■ Source
==========
Les systèmes allaitants dominant dans le sud et sud-est du Brésil, champion du monde de l’exportation de bœuf, sont simples comme « bom dia » et imbattables au niveau coût de production. Enquête au Minas Gerais.

Réussir Bovins viande a visité deux grosses exploitations en élevage allaitant situées, toutes deux, au sud de l’État du Minas Gerais, lequel est vaste comme l’Hexagone et peuplé de 22,5 millions d’habitants et de… 22,9 millions de bovins.

Ces deux fazendas (fermes) présentent l’intérêt d’avoir servi de modèle, au vu de leurs performances et de leur simplicité, à des centaines d’autres distribuées dans tout le sud et le sud-est du pays. D’où ce focus.
==========
■ Matériel
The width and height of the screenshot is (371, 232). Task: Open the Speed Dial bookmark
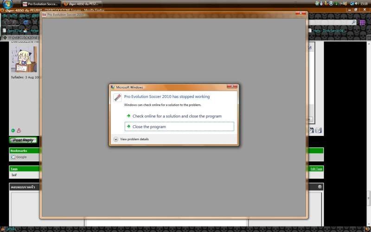tap(14, 31)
==========
■ À faire
Reproduisez intégralement le texte sur l'élevage allaitant au Brésil, sans rien y changer, s'il vous plaît. Seul le texte sert de base.

■ Solution rédigée
Les systèmes allaitants dominant dans le sud et sud-est du Brésil, champion du monde de l’exportation de bœuf, sont simples comme « bom dia » et imbattables au niveau coût de production. Enquête au Minas Gerais.

Réussir Bovins viande a visité deux grosses exploitations en élevage allaitant situées, toutes deux, au sud de l’État du Minas Gerais, lequel est vaste comme l’Hexagone et peuplé de 22,5 millions d’habitants et de… 22,9 millions de bovins.

Ces deux fazendas (fermes) présentent l’intérêt d’avoir servi de modèle, au vu de leurs performances et de leur simplicité, à des centaines d’autres distribuées dans tout le sud et le sud-est du pays. D’où ce focus.